Reputation: 4041
I am using SpaCy to get named entities. However, it always mis-tags new line symbols as named entities.
Below is the input text.
mytxt = """<?xml version="1.0"?>
<nitf>
<head>
<title>KNOW YOUR ROLE ON SUPER BOWL LIII.</title>
</head>
<body>
<body.head>
<hedline>
<hl1>KNOW YOUR ROLE ON SUPER BOWL LIII.</hl1>
</hedline>
<distributor>Gale Group</distributor>
</body.head>
<body.content>
<p>Montpelier: <org>Department of Motor Vehicles</org>, has issued the following
news release:</p>
<p>Be a designated sober driver, help save lives. Remember these tips
on game night:</p>
<p>Know your State's laws: refusing to take a breath test in many
jurisdictions could result in arrest, loss of your driver's
license, and impoundment of your vehicle. Not to mention the
embarrassment in explaining your situation to family, friends, and
employers.</p>
<p>In case of any query regarding this article or other content needs
please contact: <a href="mailto:[email protected]">[email protected]</a></p>
</body.content>
</body>
</nitf>
"""
Below is my code:
CONTENT_XML_TAG = ('p', 'ul', 'h3', 'h1', 'h2', 'ol')
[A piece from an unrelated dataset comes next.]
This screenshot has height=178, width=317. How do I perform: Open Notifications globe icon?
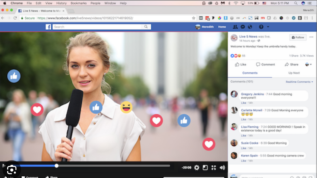tap(250, 27)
soup = BeautifulSoup(mytxt, 'xml')
spacy_model = spacy.load('en_core_web_sm')
content = "\n".join([p.get_text() for p in soup.find('body.content').findAll(CONTENT_XML_TAG)])
print(content)
section_spacy = spacy_model(content)
tokenized_sentences = []
for sent in section_spacy.sents:
tokenized_sentences.append(sent)
for s in tokenized_sentences:
labels = [(ent.text, ent.label_) for ent in s.ents]
print(Counter(labels))
The print out:
Counter({('\n', 'GPE'): 2, ('Department of Motor Vehicles', 'ORG'): 1})
Counter({('\n', 'GPE'): 1})
Counter({('\n', 'GPE'): 2, ('State', 'ORG'): 1})
Counter({('\n', 'GPE'): 3})
Counter({('\n', 'GPE'): 1})
I cannot believe SpaCy has such kind of misclassification. Did I miss anything?
Upvotes: 3
Views: 1407
Reputation: 722
from bs4 import BeautifulSoup
import spacy
CONTENT_XML_TAG = ('p', 'ul', 'h3', 'h1', 'h2', 'ol')
soup = BeautifulSoup(mytxt, 'xml')
spacy_model = spacy.load('en_core_web_sm')
content = "\n".join([p.get_text() for p in soup.find('body.content').findAll(CONTENT_XML_TAG)])
section_spacy = spacy_model(content)
def remove_whitespace_entities(doc):
doc.ents = [e for e in doc.ents if not e.text.isspace()]
return doc
spacy_model.add_pipe(remove_whitespace_entities, after='ner')
doc = spacy_model(content)
print(doc.ents)
Upvotes: 4